What you will do
Copy the records below verbatim, from the line containing "Toggle the 1.17190 price level label" through the line containing "Looking at the screenshot, I should (220, 433).", including both.

Data records
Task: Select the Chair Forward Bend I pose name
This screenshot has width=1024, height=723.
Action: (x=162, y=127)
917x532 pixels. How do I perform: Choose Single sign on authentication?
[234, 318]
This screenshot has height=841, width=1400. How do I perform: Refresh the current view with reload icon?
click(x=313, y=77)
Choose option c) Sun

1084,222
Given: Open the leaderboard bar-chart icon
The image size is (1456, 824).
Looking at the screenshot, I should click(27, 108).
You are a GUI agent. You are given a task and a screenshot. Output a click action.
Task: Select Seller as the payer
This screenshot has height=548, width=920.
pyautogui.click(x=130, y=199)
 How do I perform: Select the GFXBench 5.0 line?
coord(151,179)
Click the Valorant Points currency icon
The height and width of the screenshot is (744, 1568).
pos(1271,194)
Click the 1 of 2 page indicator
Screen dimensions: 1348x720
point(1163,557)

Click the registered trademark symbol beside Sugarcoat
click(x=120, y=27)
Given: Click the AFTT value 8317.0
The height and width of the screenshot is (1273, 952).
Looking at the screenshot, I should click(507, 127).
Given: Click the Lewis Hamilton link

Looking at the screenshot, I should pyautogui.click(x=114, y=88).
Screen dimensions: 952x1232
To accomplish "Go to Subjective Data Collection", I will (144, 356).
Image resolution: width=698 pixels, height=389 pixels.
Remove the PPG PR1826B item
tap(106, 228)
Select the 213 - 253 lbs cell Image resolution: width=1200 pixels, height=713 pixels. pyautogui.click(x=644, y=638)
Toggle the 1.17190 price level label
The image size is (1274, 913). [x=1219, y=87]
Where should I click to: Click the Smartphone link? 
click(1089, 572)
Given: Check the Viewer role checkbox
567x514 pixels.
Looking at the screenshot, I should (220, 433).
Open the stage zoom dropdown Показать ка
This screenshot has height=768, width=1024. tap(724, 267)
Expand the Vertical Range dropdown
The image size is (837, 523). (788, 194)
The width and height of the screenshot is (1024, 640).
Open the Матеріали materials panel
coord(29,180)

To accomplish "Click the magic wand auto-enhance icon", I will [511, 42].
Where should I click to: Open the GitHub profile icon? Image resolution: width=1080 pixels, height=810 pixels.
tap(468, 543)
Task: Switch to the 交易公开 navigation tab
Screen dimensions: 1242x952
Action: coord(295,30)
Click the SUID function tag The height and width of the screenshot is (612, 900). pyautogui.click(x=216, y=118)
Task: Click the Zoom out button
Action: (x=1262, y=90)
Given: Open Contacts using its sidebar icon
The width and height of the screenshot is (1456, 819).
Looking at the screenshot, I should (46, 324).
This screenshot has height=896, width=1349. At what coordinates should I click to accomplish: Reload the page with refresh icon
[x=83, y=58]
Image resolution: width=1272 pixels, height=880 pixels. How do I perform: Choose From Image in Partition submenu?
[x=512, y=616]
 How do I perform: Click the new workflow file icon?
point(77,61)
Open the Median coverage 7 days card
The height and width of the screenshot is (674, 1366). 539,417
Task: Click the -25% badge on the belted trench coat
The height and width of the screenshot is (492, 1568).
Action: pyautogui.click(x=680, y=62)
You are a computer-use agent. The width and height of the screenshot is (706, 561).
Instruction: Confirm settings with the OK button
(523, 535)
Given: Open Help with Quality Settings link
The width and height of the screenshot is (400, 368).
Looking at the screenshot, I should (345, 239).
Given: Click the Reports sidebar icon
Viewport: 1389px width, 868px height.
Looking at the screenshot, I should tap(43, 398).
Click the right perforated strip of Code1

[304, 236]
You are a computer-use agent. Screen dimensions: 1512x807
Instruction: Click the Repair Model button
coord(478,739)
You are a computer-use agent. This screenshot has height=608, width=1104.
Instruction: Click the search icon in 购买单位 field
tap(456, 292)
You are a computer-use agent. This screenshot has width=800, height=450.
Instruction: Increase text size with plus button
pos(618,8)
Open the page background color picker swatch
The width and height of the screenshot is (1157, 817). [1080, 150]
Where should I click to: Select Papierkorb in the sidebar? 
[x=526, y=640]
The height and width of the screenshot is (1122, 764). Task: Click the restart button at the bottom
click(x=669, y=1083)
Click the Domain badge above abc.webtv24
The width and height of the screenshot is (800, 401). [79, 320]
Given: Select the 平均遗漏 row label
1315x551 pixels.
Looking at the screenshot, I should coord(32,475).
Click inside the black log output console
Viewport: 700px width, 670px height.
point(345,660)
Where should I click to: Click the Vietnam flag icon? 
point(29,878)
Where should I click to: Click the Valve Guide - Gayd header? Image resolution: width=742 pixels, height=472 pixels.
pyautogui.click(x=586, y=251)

Problem solution
Toggle the 1.17190 price level label
The image size is (1274, 913). [x=1219, y=87]
Where should I click to: Click the Smartphone link? 
click(1089, 572)
Given: Check the Viewer role checkbox
567x514 pixels.
Looking at the screenshot, I should (220, 433).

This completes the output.